▸ Work instructions:
Every record is to be printed exactly as written, and any picture in it is skipped.

▸ Records to process:
::::::::

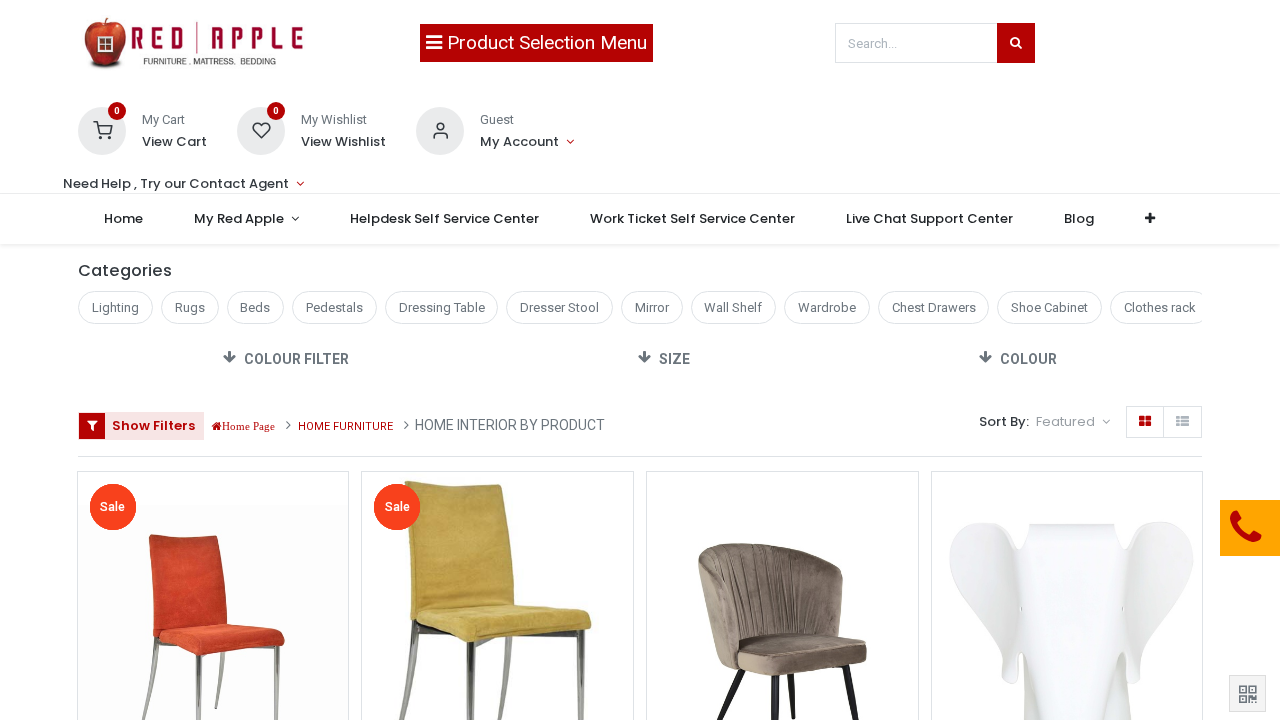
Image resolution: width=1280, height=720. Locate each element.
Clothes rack (1160, 307)
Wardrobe (827, 307)
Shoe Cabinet (1049, 307)
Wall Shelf (733, 307)
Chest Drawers (934, 307)
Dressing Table (442, 307)
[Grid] (1145, 422)
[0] (102, 129)
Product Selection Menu (544, 42)
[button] (1150, 219)
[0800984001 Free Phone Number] (1145, 528)
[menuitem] (123, 219)
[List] (1182, 422)
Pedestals (334, 307)
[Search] (1016, 43)
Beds (255, 307)
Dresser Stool (559, 307)
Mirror (652, 307)
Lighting (115, 307)
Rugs (190, 307)
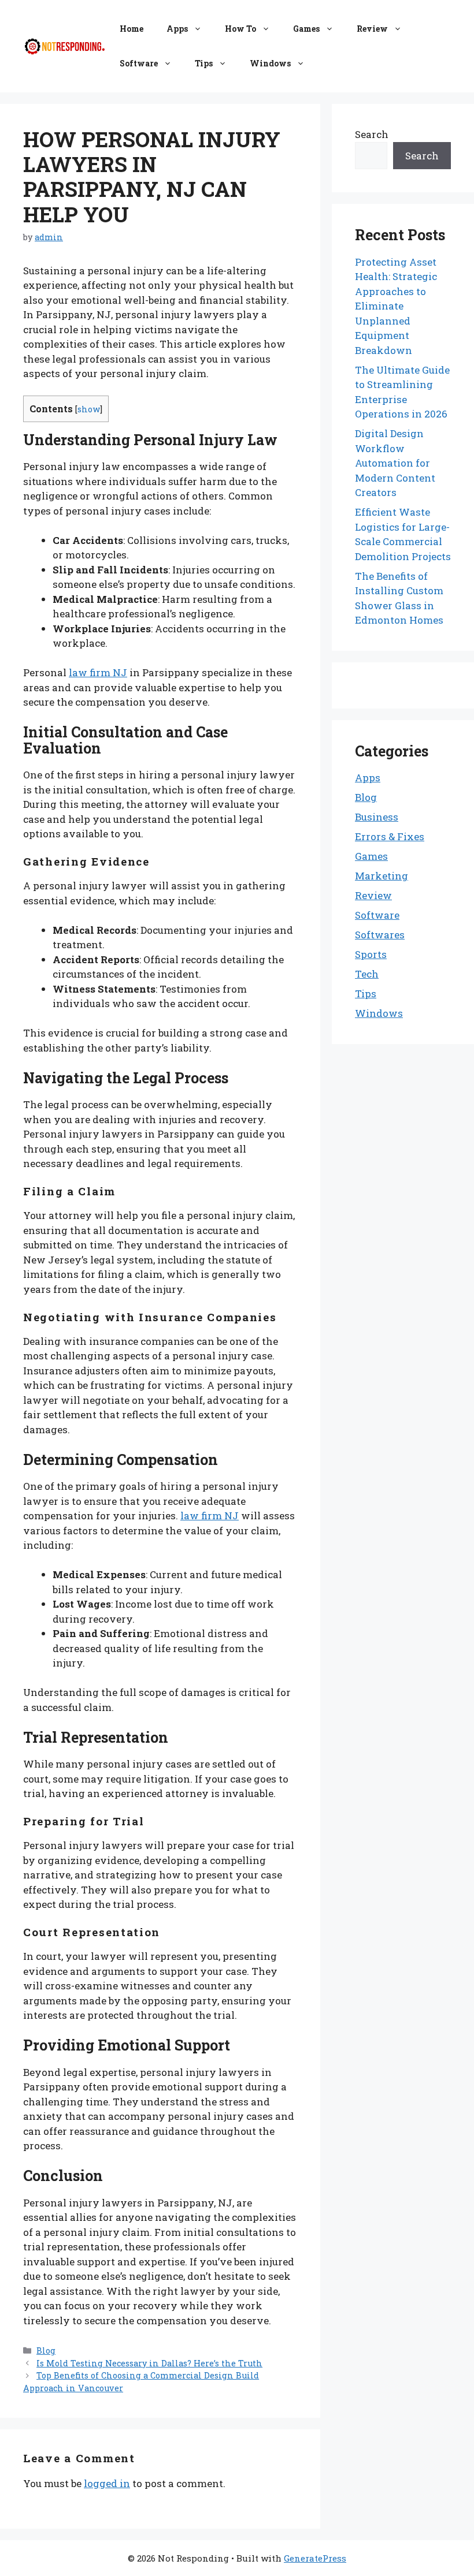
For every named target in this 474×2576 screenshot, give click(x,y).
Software (139, 63)
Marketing (381, 875)
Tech (367, 974)
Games (306, 28)
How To (240, 28)
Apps (177, 28)
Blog (45, 2350)
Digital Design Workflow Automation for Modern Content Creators (395, 463)
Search (371, 134)
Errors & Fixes (389, 836)
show (88, 409)
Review (372, 28)
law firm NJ (98, 672)
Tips (204, 63)
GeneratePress (315, 2558)
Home (131, 28)
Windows (270, 63)
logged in (107, 2483)
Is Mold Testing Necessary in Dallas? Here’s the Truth (149, 2363)
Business (376, 816)
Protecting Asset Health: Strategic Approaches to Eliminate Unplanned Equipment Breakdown (396, 306)
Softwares (380, 934)
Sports (371, 954)
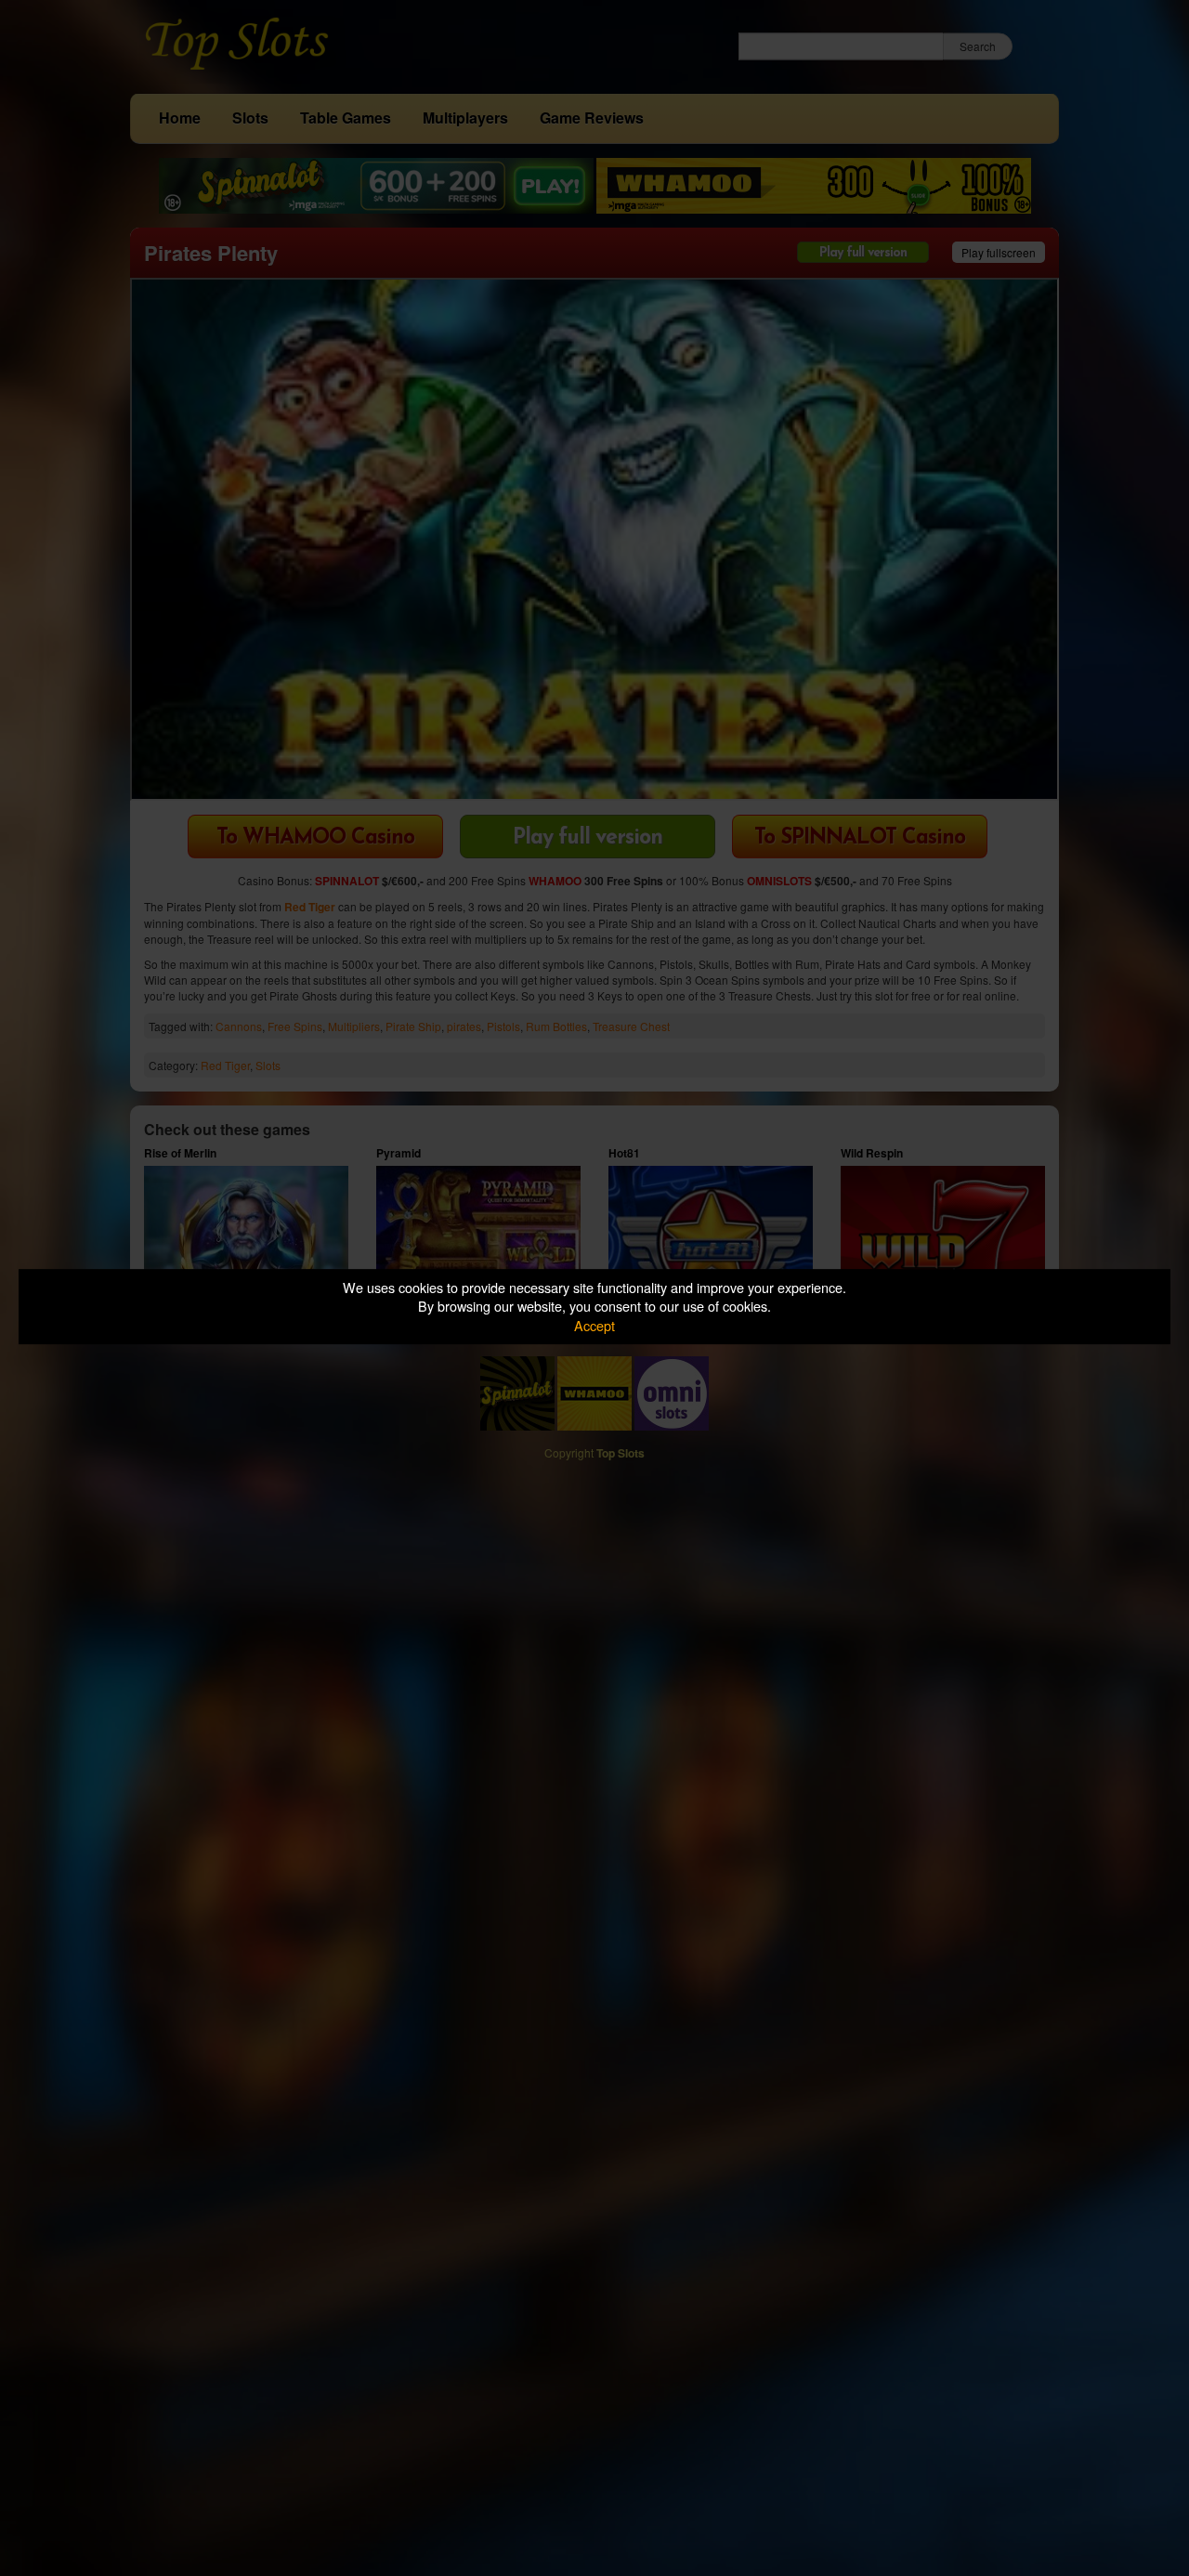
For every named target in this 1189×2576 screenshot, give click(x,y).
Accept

::::::::

▸ Exercise response:
Image resolution: width=1280, height=720. Locate each element.
Clothes rack (1160, 307)
Wardrobe (827, 307)
Shoe Cabinet (1049, 307)
Wall Shelf (733, 307)
Chest Drawers (934, 307)
Dressing Table (442, 307)
[Grid] (1145, 422)
[0] (102, 129)
Product Selection Menu (544, 42)
[button] (1150, 219)
[0800984001 Free Phone Number] (1145, 528)
[menuitem] (123, 219)
[List] (1182, 422)
Pedestals (334, 307)
[Search] (1016, 43)
Beds (255, 307)
Dresser Stool (559, 307)
Mirror (652, 307)
Lighting (115, 307)
Rugs (190, 307)
For every named target in this 474×2576 screenshot, give click(x,y).
Software (139, 63)
Marketing (381, 875)
Tech (367, 974)
Games (306, 28)
How To (240, 28)
Apps (177, 28)
Blog (45, 2350)
Digital Design Workflow Automation for Modern Content Creators (395, 463)
Search (371, 134)
Errors & Fixes (389, 836)
show (88, 409)
Review (372, 28)
law firm NJ (98, 672)
Tips (204, 63)
GeneratePress (315, 2558)
Home (131, 28)
Windows (270, 63)
logged in (107, 2483)
Is Mold Testing Necessary in Dallas? Here’s the Truth (149, 2363)
Business (376, 816)
Protecting Asset Health: Strategic Approaches to Eliminate Unplanned Equipment Breakdown (396, 306)
Softwares (380, 934)
Sports (371, 954)
For every named target in this 1189×2576 screenshot, give click(x,y).
Accept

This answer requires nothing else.